O varal cheio de roupas coloridas, forma com o vento, a dança nas casas das margaridas. Há varais de luto, cheio de roupas pretas. Esses formam com o vento, dança nenhuma. Cúmplices, o vento e o tempo também, respeitam o luto da Preta. Do norte ao sul, leste ao oeste, lá estarão os varais no meio dos quintais. Como todo pobre coitado, o coitado do varal tem um inimigo. Dona Ada saiu desembestada, feito louca e alucinada, pela ameaça dos trovões e da chuva. Sol, vento e os prendedores são amigos dos varais.

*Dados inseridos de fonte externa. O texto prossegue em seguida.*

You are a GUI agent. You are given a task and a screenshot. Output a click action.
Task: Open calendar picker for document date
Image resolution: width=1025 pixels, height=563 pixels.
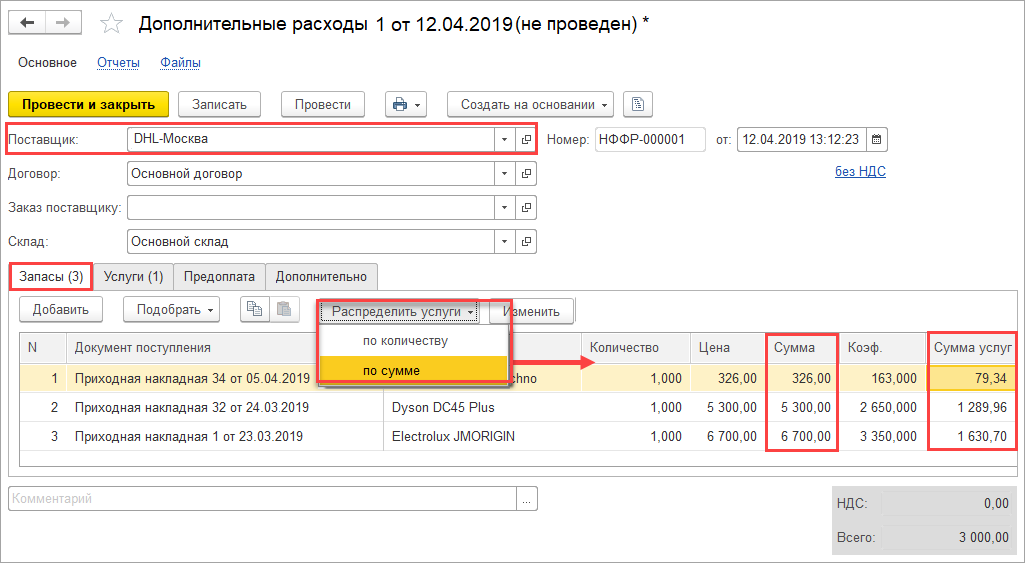[876, 140]
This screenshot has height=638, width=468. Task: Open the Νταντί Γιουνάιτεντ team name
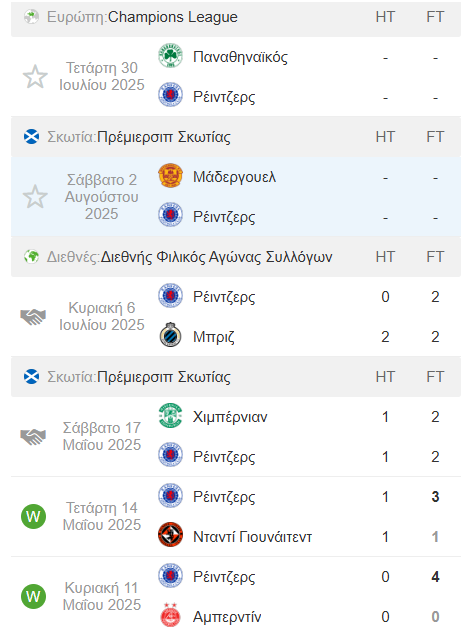coord(252,536)
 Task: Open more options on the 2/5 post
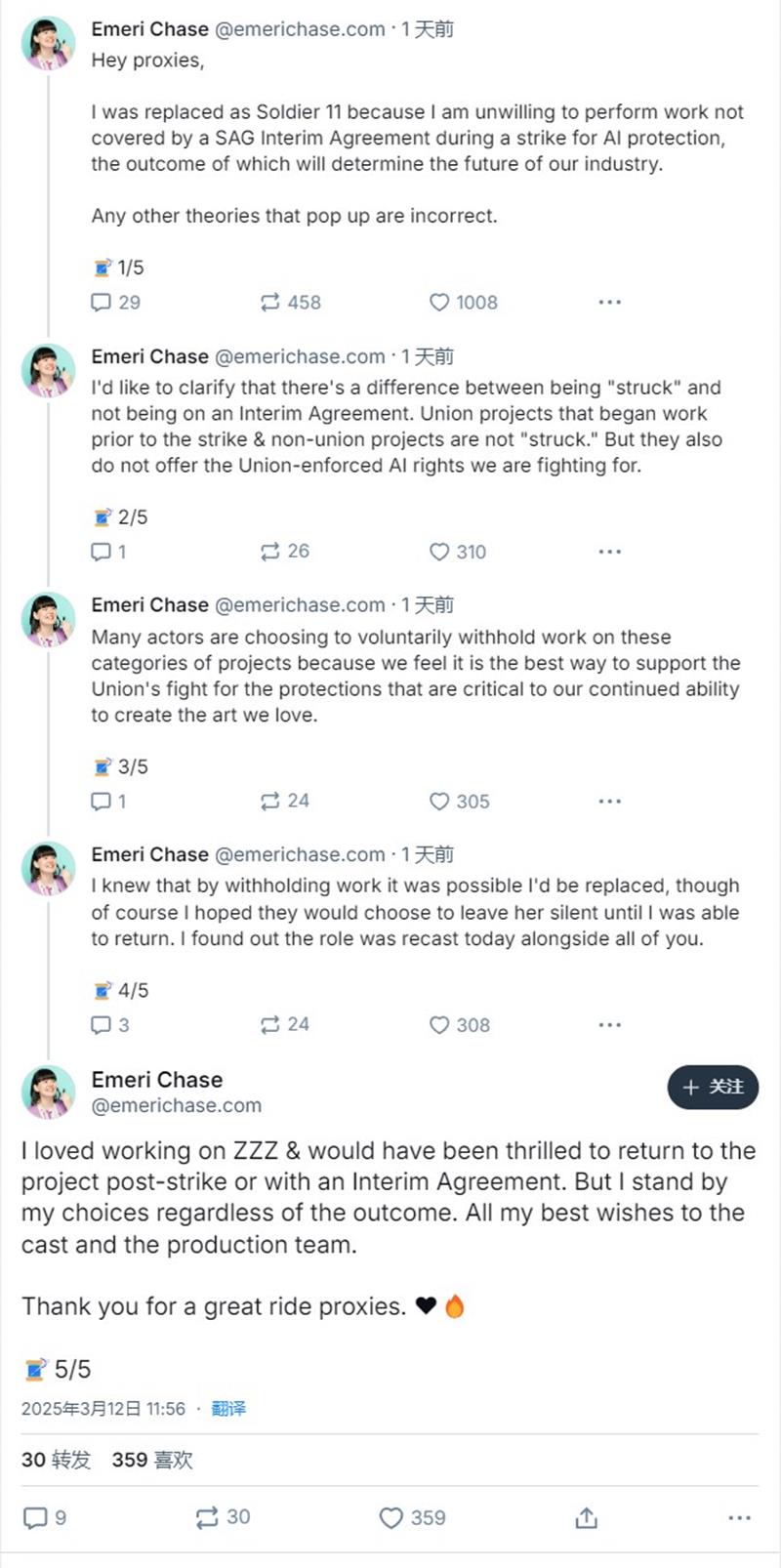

Já os trovões e a chuva, inimigos mortais. 
Coitada da dona Margarida, dona Preta, Durvalina e donas Emilias, lavam roupas todos os dias e que agonia! Haja varal! O varal é fiel e sigiloso. Nunca testemunhei nenhum conflito. Ele alberga todo tipo de roupas, sem preconceito e racismo. E ainda guarda segredos de narrativas entre a camisa e o soutien, calcinha e cueca, batina, véu e gravatas, casaco, cachecol e echarpes, enfim, quantas histórias teria o varal, se fosse investigado! E ainda, virou varal solidário. Que fantástico! Também é amigo do homem. 
O varal é muito autônomo e independente. Dono de si, sem voracidade, ciúme, inveja e ódio. Ele é libertador e desapegado. Seu amigo “prendedor” é seu cúmplice. Por tempo limitado, num vai e vêm, uns chegam, outros vão. Ele é sociável, solidário, tranquilo e conformado. O varal conhece bem a transitoriedade e a finitude. A roupa tem prazo de validade. Aproveita a música e dança muito, com cada roupa que se prende a ele. Freud (1915) nos diz: “O valor da transitoriedade é o valor da escassez no tempo. A limitação da possibilidade de uma fruição eleva o valor dessa fruição”.